Último artículo de la serie en la que pretendemos demostrar que la denominada Reforma Energética, implementada en México durante el año de 2013, actúa como respuesta a la crisis de sobreacumulación y desvalorización que el capitalismo actual padece y se inserta de lleno en las pugnas imperialistas que imponen políticas intervencionistas en países dependientes con el objetivo de saquear sus recursos naturales y energéticos.

 Anibal Feymen

Quinta Parte y Última

Durante el desarrollo de la serie de artículos que dedicamos a la Reforma Energética hemos analizado sólo una arista de lo que implica dicha modificación constitucional: el asunto de los hidrocarburos y concretamente la privatización del petróleo. Sin embargo, la Reforma Energética es mucho más amplia e involucra otras actividades productivas estratégicas como lo son la industria eléctrica y la minería.

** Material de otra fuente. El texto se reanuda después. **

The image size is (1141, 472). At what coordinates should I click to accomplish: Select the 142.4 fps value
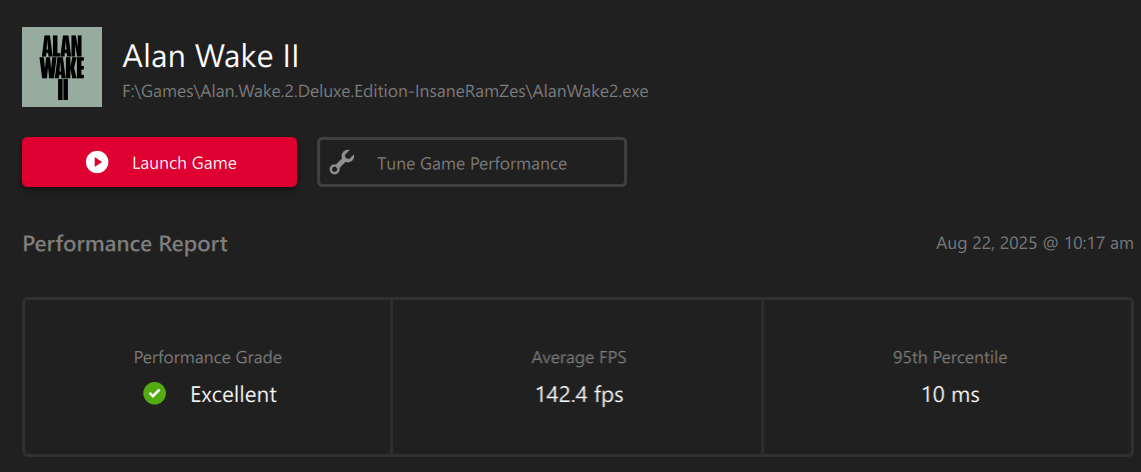pos(579,395)
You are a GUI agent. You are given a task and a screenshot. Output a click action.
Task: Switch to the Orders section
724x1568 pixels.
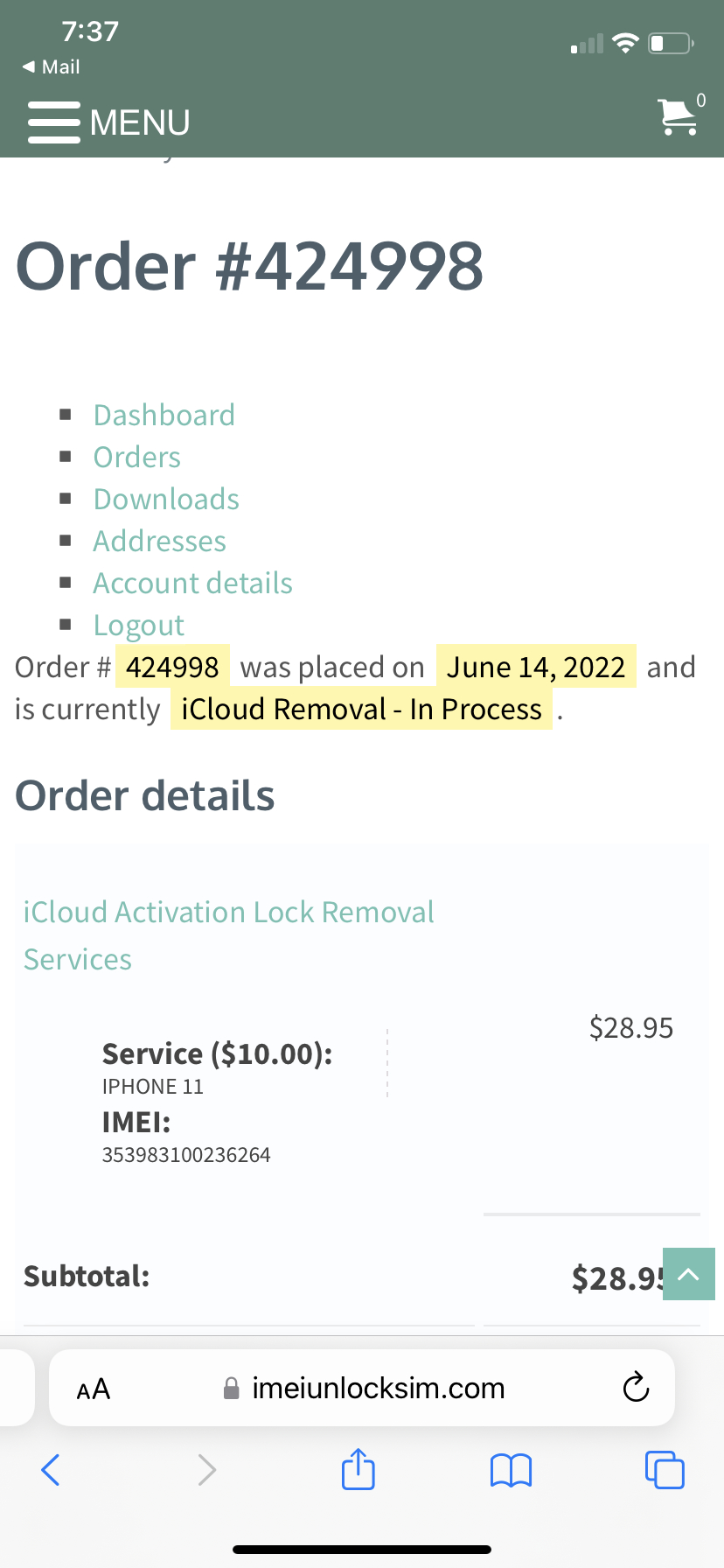[x=136, y=457]
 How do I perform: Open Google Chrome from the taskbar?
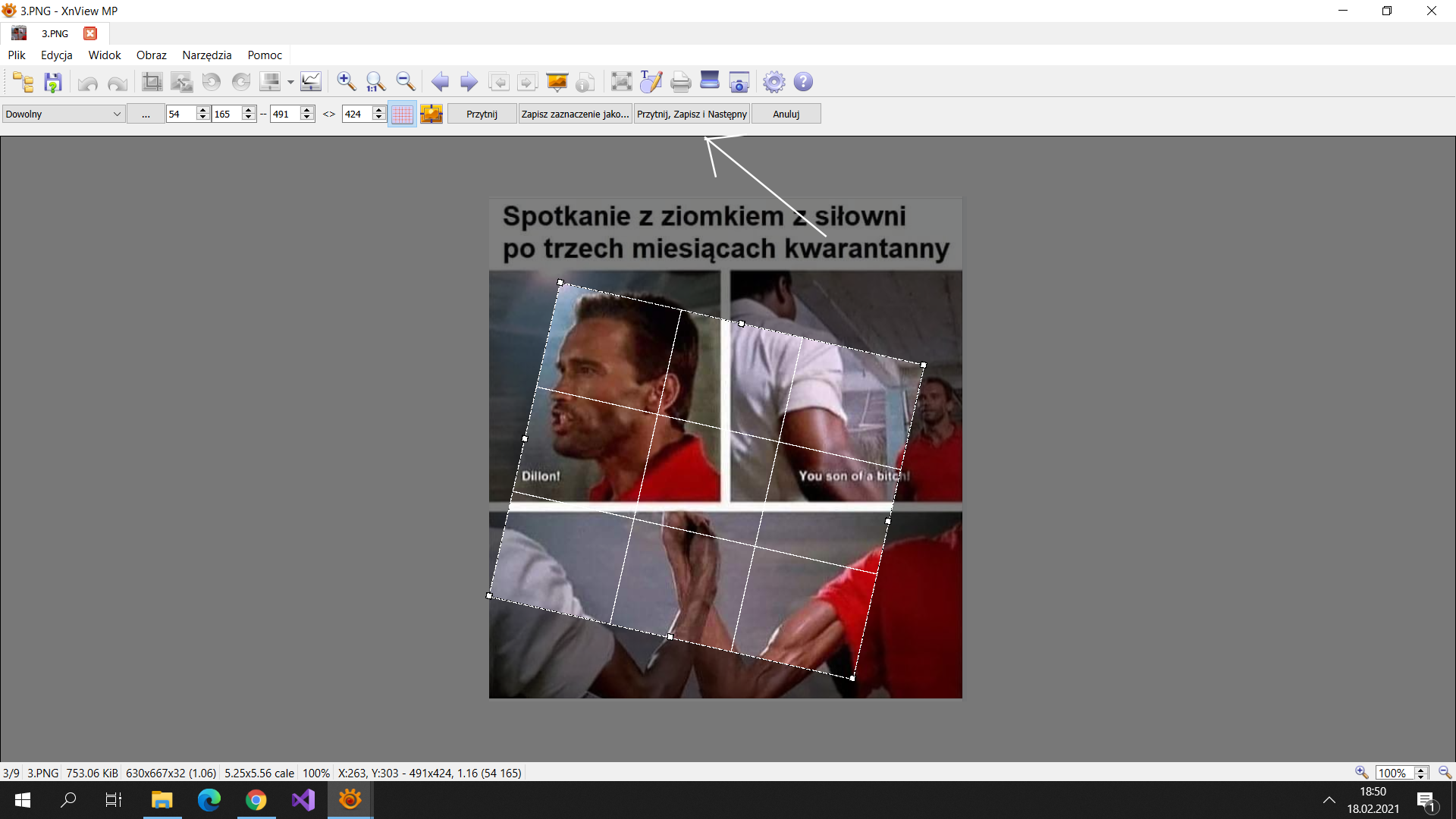[x=256, y=800]
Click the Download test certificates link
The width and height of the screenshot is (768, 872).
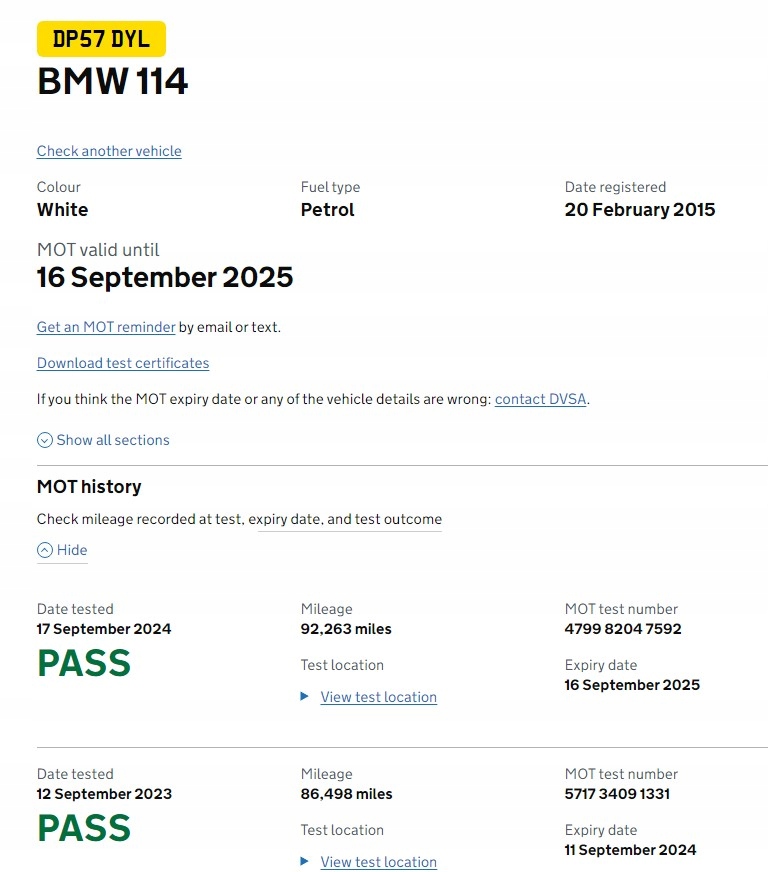(x=123, y=363)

Son estos sectores estratégicos los que constituyen el elemento central con el que las grandes potencias imperialistas buscan paliar –que no resolver por su carácter estructural– la crisis de desvalorización y sobreacumulación que el capitalismo actual padece producto de la cada vez más pronunciada caída de las utilidades de los grandes consorcios internacionales. Es justamente esta dimensión la que nos hemos propuesto demostrar a lo largo de los cinco artículos que hemos desarrollado en Notas Sin Pauta.

Dentro del contexto de crisis económica internacional que actualmente padece el capitalismo podemos observar una profunda tendencia al aumento de la composición orgánica del capital que impacta directa y negativamente en la tasa de ganancia de la gran burguesía monopolista, cuestión que genera situaciones de insuficiente demanda efectiva; es decir, su propensión al subconsumo con las consecuencias resultantes de la crisis de realización y el estancamiento.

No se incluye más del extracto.